[Data records]
▼▼▼

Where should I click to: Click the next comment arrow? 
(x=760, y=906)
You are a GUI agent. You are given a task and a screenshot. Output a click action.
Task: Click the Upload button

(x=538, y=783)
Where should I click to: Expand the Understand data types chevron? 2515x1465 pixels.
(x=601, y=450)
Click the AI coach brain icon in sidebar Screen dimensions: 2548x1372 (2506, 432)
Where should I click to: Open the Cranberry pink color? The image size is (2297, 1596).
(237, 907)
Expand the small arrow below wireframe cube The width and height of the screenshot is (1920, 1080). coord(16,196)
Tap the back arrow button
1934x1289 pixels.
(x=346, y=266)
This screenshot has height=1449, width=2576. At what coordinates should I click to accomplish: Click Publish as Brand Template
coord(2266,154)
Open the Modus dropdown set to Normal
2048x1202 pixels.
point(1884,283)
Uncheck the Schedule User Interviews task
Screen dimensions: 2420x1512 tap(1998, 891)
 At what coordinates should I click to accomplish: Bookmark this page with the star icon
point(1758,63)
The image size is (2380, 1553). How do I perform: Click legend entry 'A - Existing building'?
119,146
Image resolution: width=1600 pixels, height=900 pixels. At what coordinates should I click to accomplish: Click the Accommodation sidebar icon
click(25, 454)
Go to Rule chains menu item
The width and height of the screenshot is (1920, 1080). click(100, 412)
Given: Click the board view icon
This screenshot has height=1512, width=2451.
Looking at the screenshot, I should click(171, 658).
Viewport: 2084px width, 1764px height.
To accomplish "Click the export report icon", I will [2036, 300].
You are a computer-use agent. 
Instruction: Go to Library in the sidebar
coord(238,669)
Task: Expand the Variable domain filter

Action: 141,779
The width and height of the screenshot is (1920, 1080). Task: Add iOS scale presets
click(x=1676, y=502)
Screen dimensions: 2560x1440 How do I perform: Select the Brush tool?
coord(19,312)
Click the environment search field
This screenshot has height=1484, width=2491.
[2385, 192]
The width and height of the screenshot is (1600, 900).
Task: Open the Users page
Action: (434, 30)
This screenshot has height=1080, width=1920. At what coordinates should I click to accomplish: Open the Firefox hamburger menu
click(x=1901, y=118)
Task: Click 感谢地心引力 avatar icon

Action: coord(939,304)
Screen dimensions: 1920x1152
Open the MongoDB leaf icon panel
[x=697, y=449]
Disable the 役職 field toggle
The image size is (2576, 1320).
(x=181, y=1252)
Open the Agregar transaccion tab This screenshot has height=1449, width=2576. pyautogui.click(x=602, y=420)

▲▲▲

> Your task: What you give back should be exactly the lines of the entries above from the one containing "Open the MongoDB leaf icon panel" to the end, and nothing more.

> Finished exercise:
Open the MongoDB leaf icon panel
[x=697, y=449]
Disable the 役職 field toggle
The image size is (2576, 1320).
(x=181, y=1252)
Open the Agregar transaccion tab This screenshot has height=1449, width=2576. pyautogui.click(x=602, y=420)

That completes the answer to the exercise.